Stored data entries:

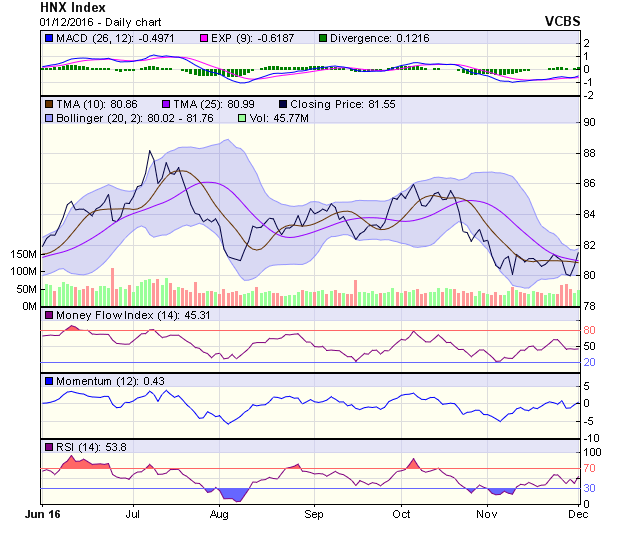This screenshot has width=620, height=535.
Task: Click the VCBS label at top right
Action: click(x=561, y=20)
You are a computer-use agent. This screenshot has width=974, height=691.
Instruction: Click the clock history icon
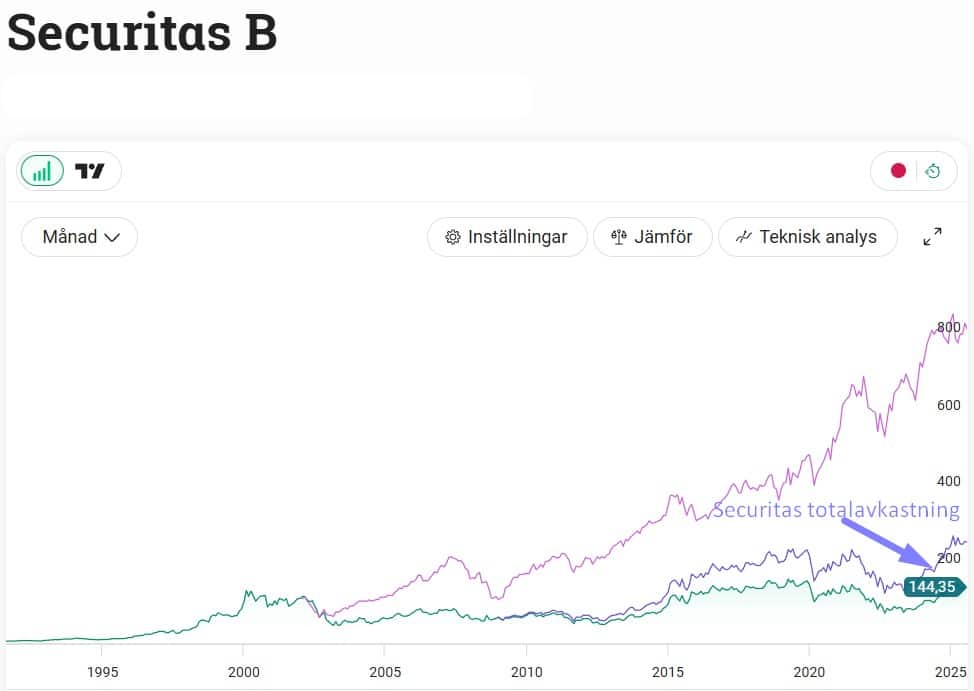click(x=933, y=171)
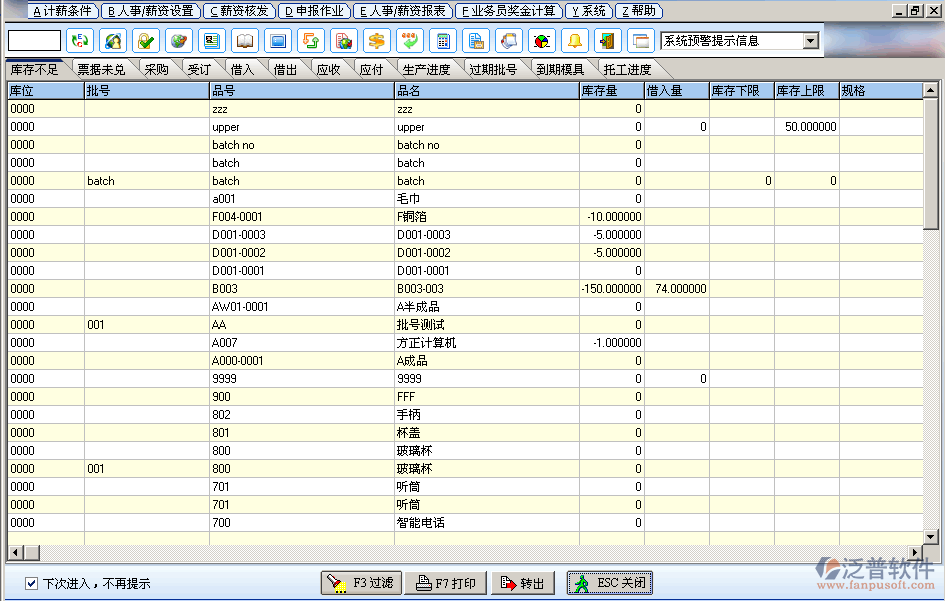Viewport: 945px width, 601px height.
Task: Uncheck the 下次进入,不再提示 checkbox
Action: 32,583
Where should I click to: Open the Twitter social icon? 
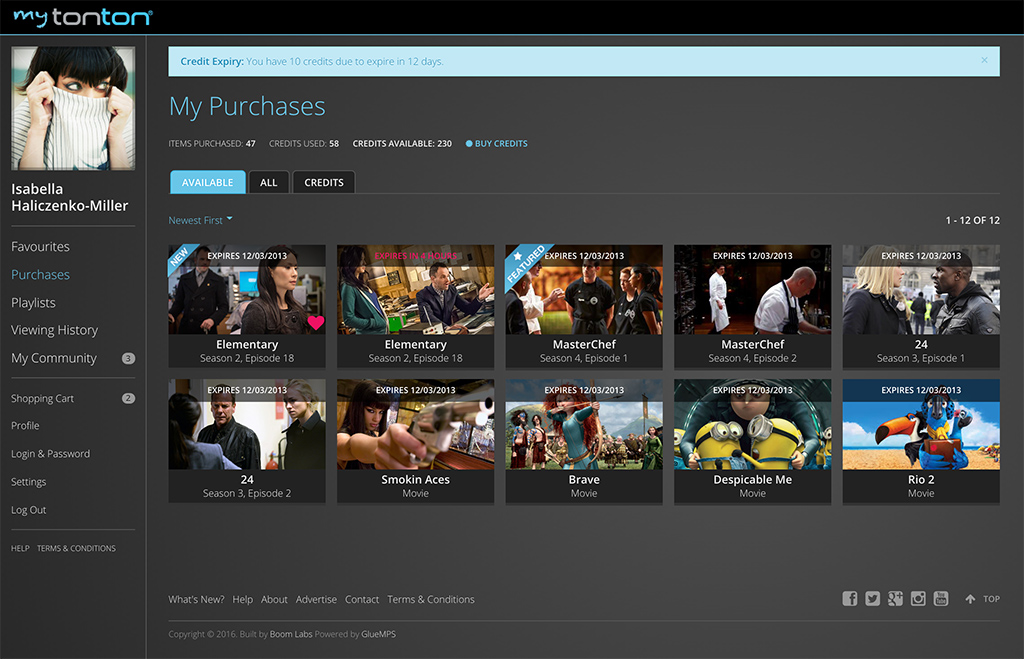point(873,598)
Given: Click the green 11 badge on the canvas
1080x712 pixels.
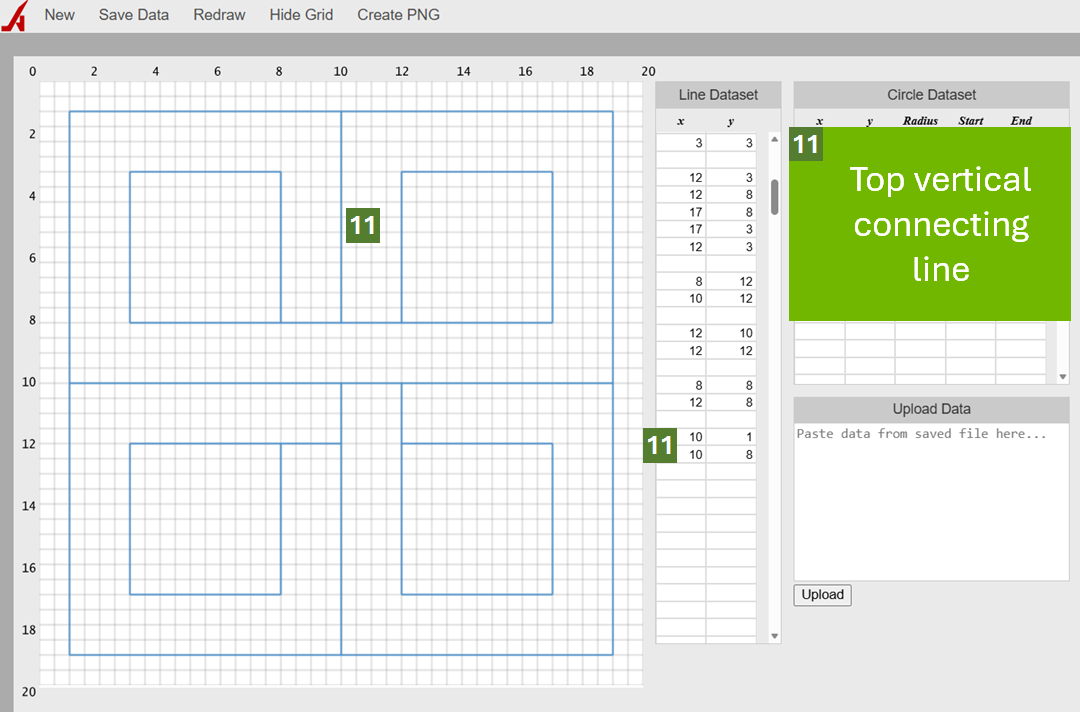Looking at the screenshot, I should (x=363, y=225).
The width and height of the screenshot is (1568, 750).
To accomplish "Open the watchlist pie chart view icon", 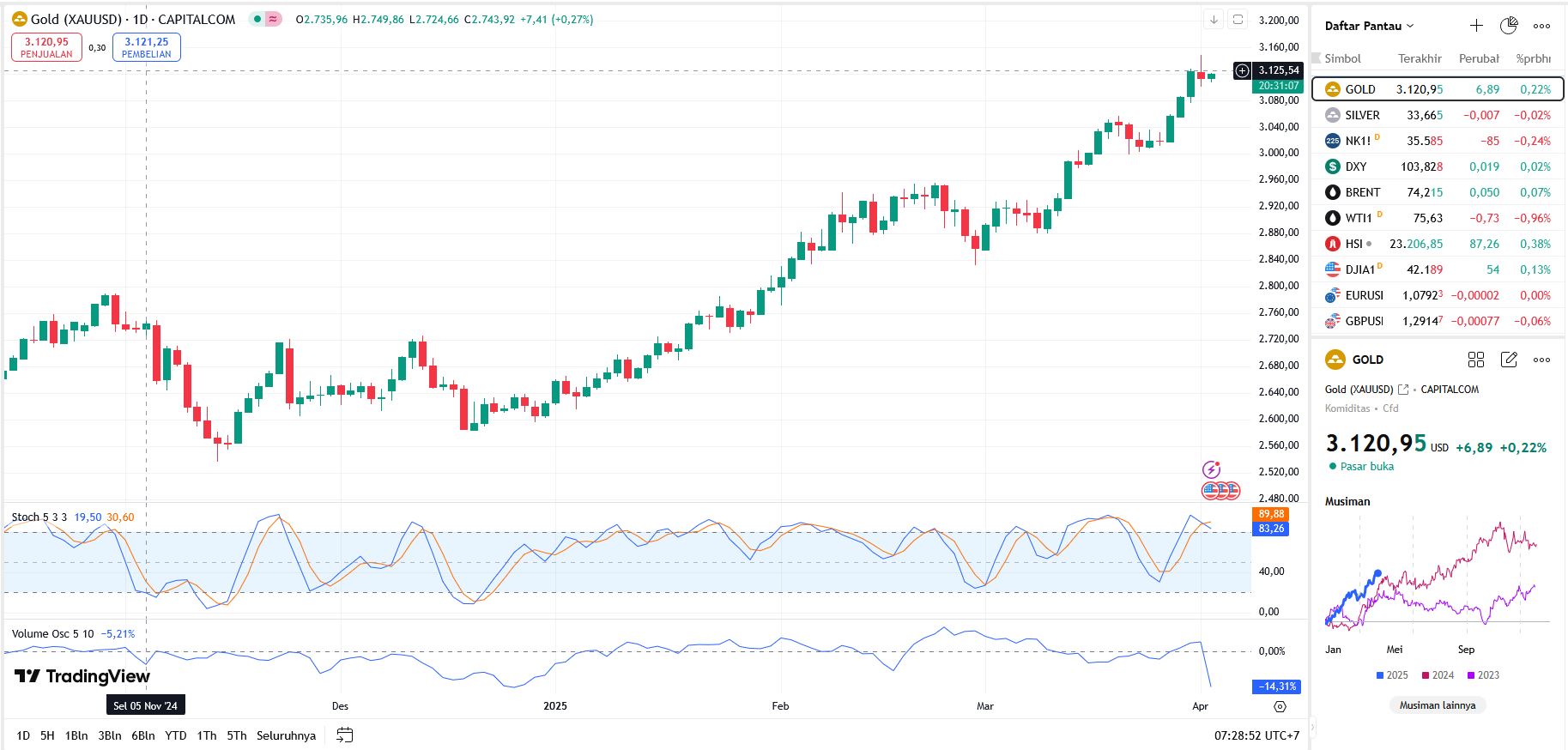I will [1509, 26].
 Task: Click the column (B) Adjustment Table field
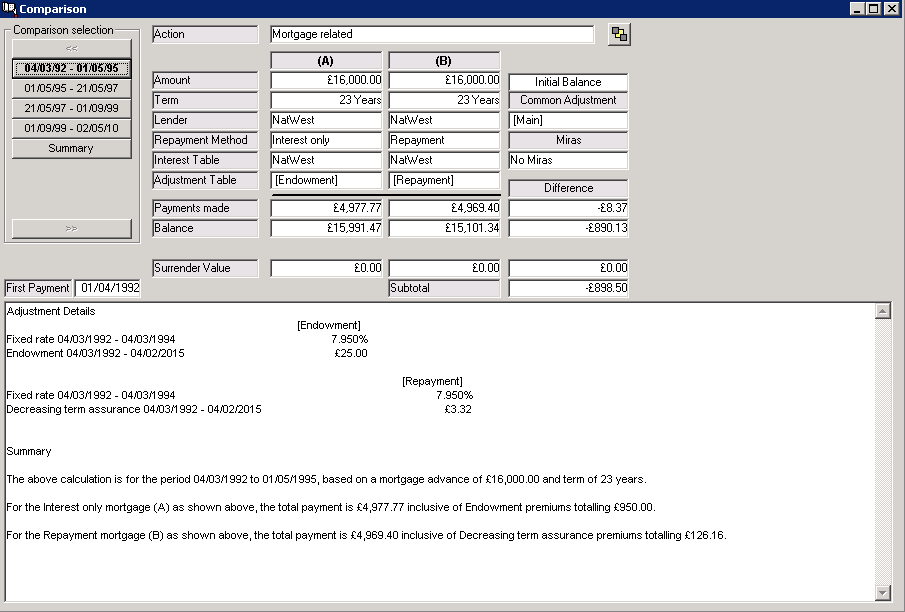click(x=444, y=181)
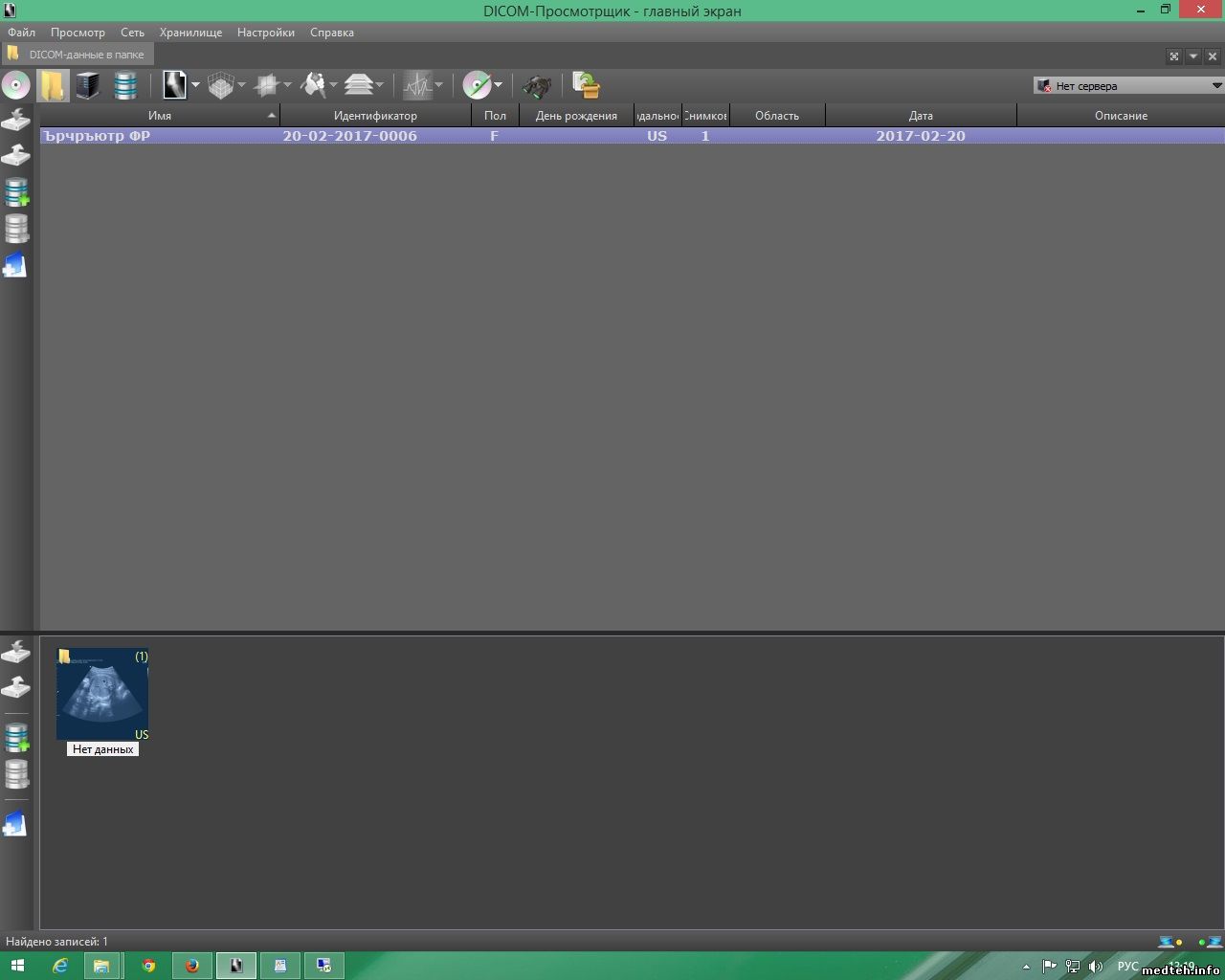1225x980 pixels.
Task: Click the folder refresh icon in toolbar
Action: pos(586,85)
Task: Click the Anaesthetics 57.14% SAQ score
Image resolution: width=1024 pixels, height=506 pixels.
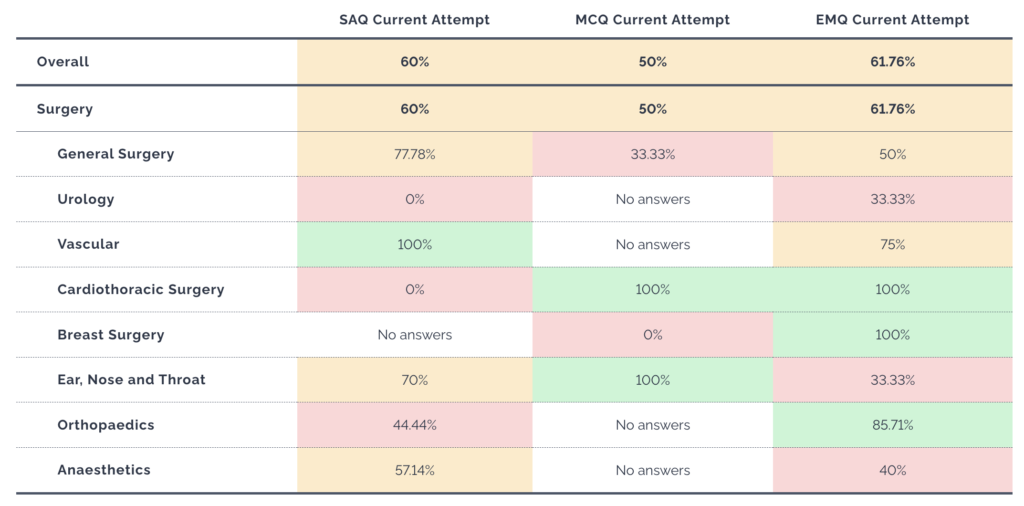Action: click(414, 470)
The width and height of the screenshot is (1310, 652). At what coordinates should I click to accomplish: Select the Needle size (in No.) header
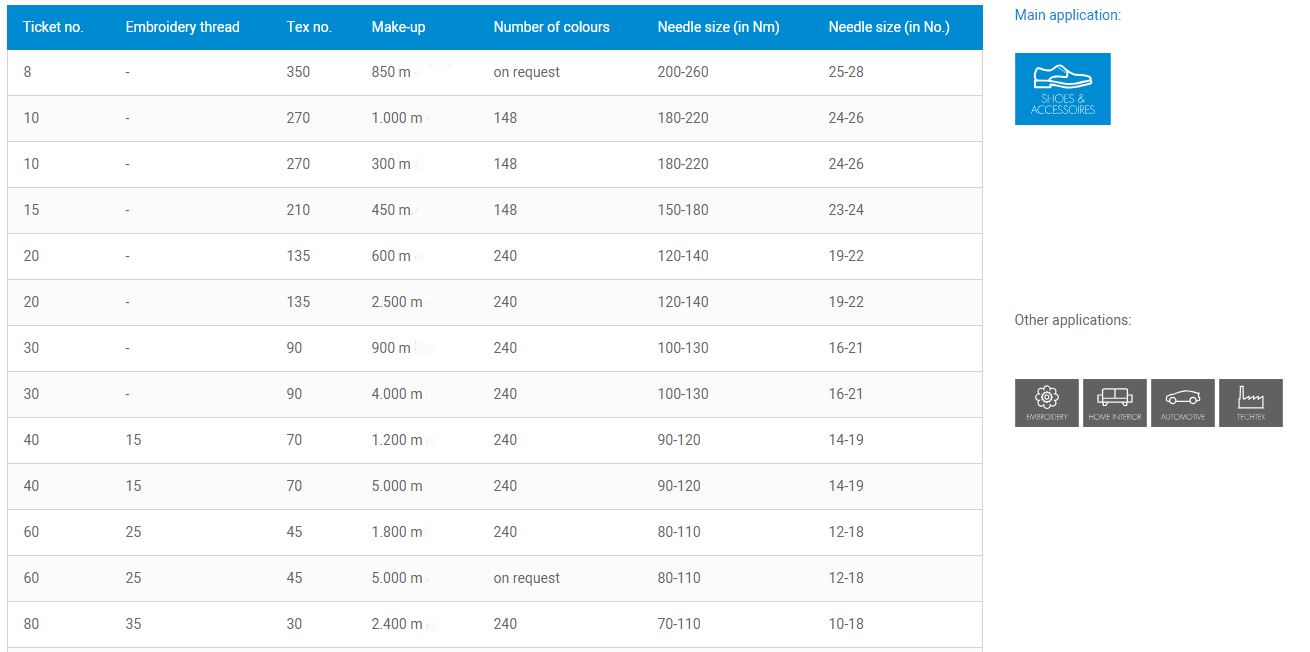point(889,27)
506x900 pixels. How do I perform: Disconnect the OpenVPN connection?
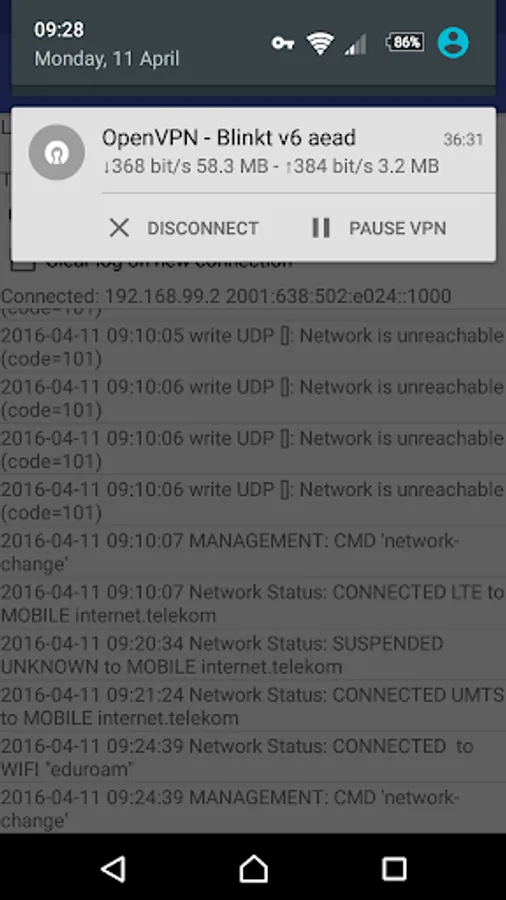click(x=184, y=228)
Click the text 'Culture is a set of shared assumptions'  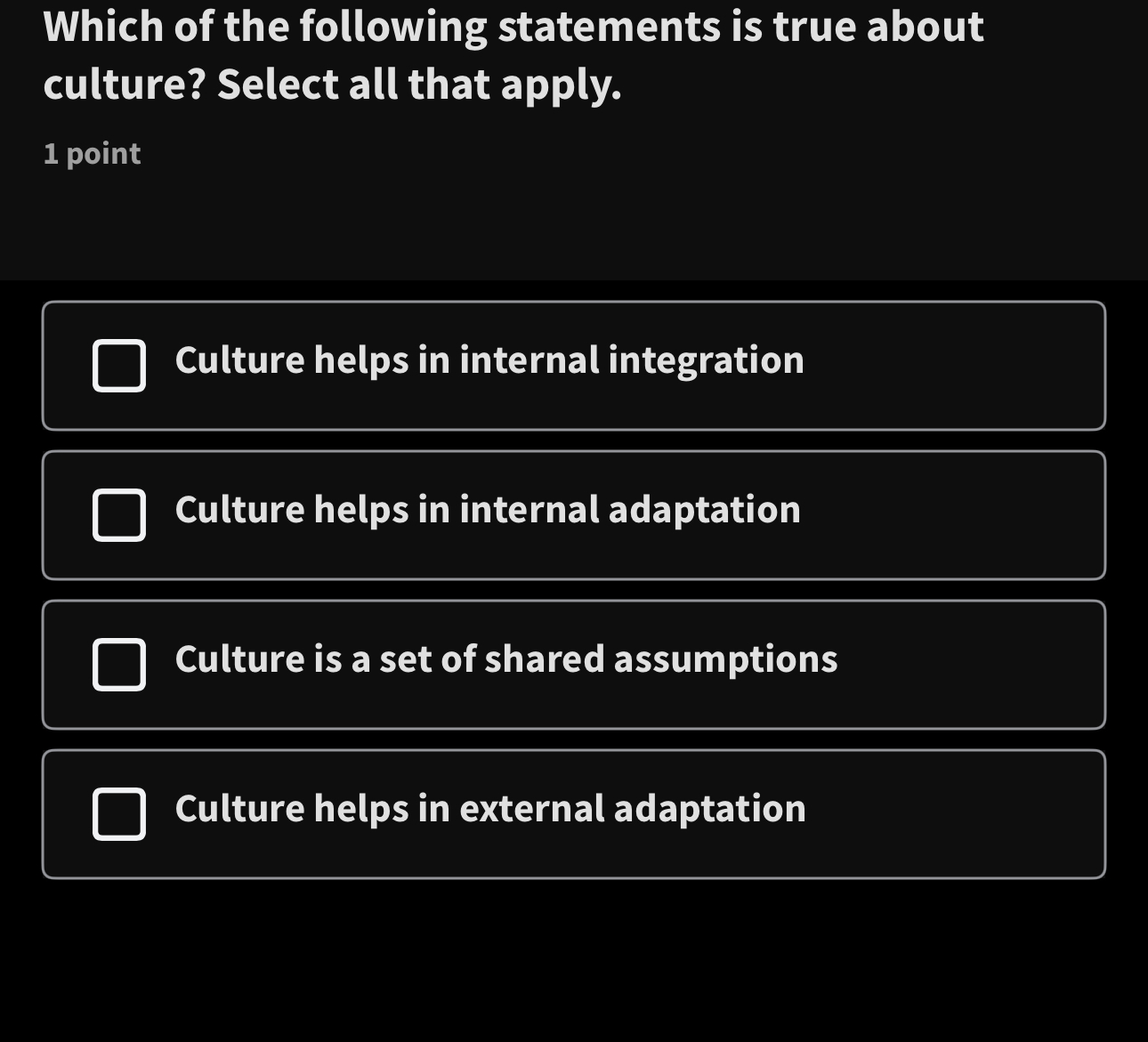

- **REQUIRED ACTION**: Where a picture appears in the records above, omit it, and transcribe exactly the stretch of lines from the one with "Where should I" through the one with "The width and height of the screenshot is (1568, 750).".

- **RESULT OF THIS TASK**:
Where should I click to: Open the Twitter social icon? 
point(873,598)
Given: Click the green 11 badge on the canvas
1080x712 pixels.
Looking at the screenshot, I should (x=363, y=225).
The width and height of the screenshot is (1568, 750).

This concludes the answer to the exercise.